Is there anywhere you can take a puppy class that has an instructor with competition experience? As far as socialization goes, that doesn't have to be off leash play with other dogs. Just walking around different places and playing with each other (you and the dog) in these places is what's most important. You can use the pet stores, parks, etc for that.The problem with using a petsmart type class for someone that wants to do obedience in the future is they may teach things in a style not preferrable for competition. For instance, you want to teach your dog to tuck up his rear legs in a sit, versus the way most pet instructors teach it by having the dog rock back. And I can tell you from experience, once you teach something one way it is a pain to try to go back and teach it a different way.


----------



## CosbysMommy (Feb 20, 2010)

The training club in Seattle has already started spring puppy classes, and when I called to ask when the next one would start that said not until Fall. But there is another place I'm going to call a little later, it's a little further but their website says "We offer weekly classes for Learning/Honing Handling Skills and Puppy Socialization" but the link it has next to it is not working. So I will call them to find out about that. But it has no basic obedience here, just Puppy Socialization and Conformation Handling.


----------



## Loisiana (Jul 29, 2009)

what about this place?http://www.dogsworldtraining.com/


----------



## CosbysMommy (Feb 20, 2010)

That one looks good, but it's from 6-7 and 45 minutes away, problem is we had to sell my car before the move and currently just have one, and theres no guarantee my husband would be home in time for me to make the class.


----------



## CosbysMommy (Feb 20, 2010)

Oh wait, they have Saturday classes!


----------



## Mighty Casey and Samson's Mom (Jul 16, 2008)

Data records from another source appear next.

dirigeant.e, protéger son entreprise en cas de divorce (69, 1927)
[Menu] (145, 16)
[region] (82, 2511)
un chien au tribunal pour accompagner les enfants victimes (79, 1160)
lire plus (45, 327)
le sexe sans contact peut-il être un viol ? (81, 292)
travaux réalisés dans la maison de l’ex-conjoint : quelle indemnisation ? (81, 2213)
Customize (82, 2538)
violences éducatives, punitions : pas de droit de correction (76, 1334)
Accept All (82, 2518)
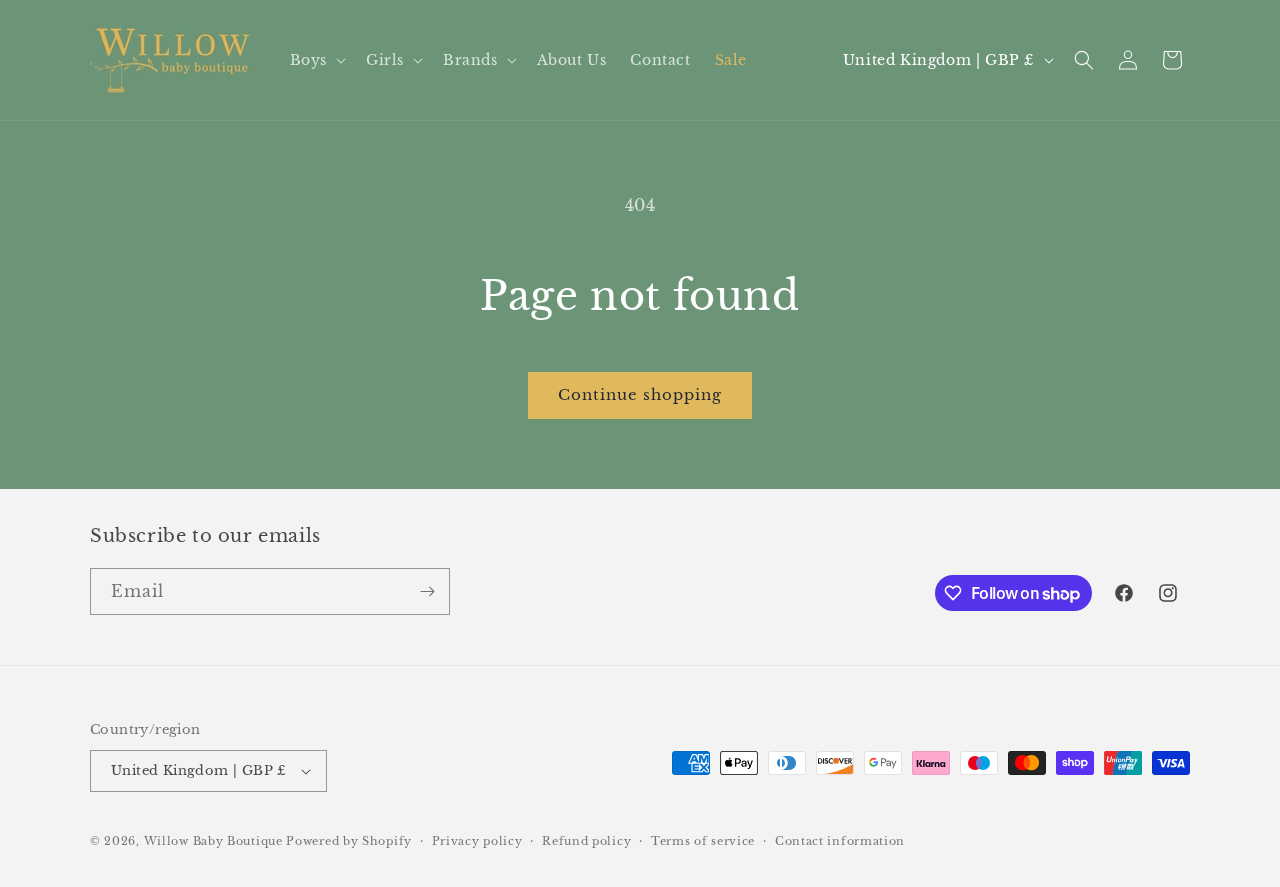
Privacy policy (477, 841)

The Petsmart classes here are EXPENSIVE and run in a room that looks about 8X8 with instructors that appear to be 17. Carolark (a local school for pets (i.e. not for people training for titles) is competatively priced with them and SO MUCH BETTER!! They have teachers who have actually taken dogs through the process themselves, dealt with issues etc. They are super careful about the socialization part in the puppy classes, not having the big guys running with the wee ones until they get to know each other in small groups. I am not sure what I would do...


----------



## AmbikaGR (Dec 31, 2007)

Here are a couple I found in Olypia

http://www.happydoginstitute.com/

http://www.fidosfarm.com/obed.htm


----------



## CosbysMommy (Feb 20, 2010)

Thanks for all the help! I've looked at all the suggestions and decided to go with It's a Dog World, because it seems I can get all his training and everything done there , and they have Saturday morning classes which are perfect! 

He comes home at 8 weeks exactly, Friday the 21st, so they said he COULD start there the day after, but I chose to hold off until the following Saturday, to give him a week adjustment period at home first.


----------